Thrombin plays a central role in normal and abnormal hemostatic processes (Ref.9). Thrombin and PAR activation have been implicated in several cardiovascular diseases, other disease states, such as pulmonary fibrosis, acute lung injury, and neurological disorders and in ischemic cell death during brain insult and post-traumatic hyperexcitibility and seizure. All these facts suggest the blockade of the Thrombin signaling through PARs may be a potential site of therapeutic intervention.
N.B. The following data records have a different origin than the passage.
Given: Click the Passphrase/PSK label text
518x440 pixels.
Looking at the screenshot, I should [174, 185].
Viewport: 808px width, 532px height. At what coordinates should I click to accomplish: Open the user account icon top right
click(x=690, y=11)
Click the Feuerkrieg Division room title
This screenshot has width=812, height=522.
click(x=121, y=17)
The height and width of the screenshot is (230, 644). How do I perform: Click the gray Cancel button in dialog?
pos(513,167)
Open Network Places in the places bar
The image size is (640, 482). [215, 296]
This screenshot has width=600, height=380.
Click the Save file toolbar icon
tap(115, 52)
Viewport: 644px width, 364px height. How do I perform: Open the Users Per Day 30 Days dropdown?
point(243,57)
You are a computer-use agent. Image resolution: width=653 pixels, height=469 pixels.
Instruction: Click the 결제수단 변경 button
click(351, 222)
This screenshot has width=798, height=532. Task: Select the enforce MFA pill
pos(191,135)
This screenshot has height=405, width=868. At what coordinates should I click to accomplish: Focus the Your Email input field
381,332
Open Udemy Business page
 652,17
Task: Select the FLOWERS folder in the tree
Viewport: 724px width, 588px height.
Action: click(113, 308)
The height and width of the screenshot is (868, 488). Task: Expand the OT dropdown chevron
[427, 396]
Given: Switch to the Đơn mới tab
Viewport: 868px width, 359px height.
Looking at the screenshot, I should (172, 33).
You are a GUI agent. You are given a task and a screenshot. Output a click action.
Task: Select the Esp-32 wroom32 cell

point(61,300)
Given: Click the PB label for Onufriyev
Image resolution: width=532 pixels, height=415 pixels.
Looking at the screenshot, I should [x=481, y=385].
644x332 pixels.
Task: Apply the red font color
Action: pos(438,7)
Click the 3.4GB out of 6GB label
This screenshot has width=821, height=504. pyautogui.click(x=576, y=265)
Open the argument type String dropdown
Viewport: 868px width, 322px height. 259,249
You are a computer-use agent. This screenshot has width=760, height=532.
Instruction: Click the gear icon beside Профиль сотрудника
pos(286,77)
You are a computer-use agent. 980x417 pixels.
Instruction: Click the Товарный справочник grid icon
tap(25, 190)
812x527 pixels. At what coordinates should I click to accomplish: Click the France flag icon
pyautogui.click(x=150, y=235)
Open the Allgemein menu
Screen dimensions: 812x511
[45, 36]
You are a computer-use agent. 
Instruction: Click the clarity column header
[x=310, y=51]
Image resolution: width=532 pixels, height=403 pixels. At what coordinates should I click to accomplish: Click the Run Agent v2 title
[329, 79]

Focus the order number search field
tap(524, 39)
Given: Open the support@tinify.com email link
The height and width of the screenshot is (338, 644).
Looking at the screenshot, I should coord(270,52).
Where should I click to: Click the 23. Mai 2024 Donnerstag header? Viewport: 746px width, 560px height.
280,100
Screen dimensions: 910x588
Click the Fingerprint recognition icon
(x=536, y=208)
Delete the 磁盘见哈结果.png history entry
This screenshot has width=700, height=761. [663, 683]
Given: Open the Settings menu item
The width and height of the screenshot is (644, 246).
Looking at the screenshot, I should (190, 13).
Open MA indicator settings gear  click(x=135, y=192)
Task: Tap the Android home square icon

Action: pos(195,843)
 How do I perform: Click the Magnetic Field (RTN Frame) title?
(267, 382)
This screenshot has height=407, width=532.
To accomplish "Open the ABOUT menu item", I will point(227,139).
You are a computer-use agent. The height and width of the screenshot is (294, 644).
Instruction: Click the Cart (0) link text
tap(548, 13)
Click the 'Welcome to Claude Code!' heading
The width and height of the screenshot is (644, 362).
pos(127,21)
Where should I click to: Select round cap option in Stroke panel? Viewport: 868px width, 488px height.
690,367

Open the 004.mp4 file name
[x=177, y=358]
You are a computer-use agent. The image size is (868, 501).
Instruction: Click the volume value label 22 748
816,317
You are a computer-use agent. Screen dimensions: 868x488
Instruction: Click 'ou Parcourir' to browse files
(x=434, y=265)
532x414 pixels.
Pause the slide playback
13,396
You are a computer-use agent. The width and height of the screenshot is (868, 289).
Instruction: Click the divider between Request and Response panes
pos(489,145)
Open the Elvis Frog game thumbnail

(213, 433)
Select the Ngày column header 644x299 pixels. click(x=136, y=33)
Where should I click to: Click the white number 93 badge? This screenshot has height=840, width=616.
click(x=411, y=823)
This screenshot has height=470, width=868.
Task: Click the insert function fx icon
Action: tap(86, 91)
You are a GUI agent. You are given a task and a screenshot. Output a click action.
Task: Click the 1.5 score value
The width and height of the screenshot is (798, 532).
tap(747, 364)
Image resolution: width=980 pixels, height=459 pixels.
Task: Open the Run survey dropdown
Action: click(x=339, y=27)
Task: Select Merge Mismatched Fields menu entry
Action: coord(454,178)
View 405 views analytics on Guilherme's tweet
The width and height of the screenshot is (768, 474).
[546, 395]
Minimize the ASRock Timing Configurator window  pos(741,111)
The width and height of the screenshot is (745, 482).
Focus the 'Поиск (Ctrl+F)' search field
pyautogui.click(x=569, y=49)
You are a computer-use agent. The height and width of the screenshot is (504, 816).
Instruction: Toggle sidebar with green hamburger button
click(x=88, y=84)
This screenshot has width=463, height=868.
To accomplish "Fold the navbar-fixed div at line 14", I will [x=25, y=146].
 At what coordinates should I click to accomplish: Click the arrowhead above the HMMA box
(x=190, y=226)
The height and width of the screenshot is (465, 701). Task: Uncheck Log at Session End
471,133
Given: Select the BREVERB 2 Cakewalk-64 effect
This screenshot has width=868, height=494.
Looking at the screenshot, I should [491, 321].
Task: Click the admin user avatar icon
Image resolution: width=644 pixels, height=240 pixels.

Arterial thrombosis underlies most cases of unstable angina and myocardial infarction. PAR activation is involved in the dilation of arteries during inflammation through the action of Thrombin on endothelial cells and in platelet activation by Thrombin during clotting. Complete enzymatic inhibition of Thrombin may also result in prolonged bleeding (Ref.3). Clinical, laboratory, histopathological and pharmacological evidence support the fact that cancer patients often suffer from a systemic activation of blood coagulation. Additionally, Thrombin has been shown to promote tumor progression and metastasis in animals (Ref.4). The recognition that Thrombin plays an important role in angiogenesis has also implicated a role for PARs in tumor formation and metastasis suggesting a possible therapeutic use for PAR blockade in some forms of cancer (Ref.3).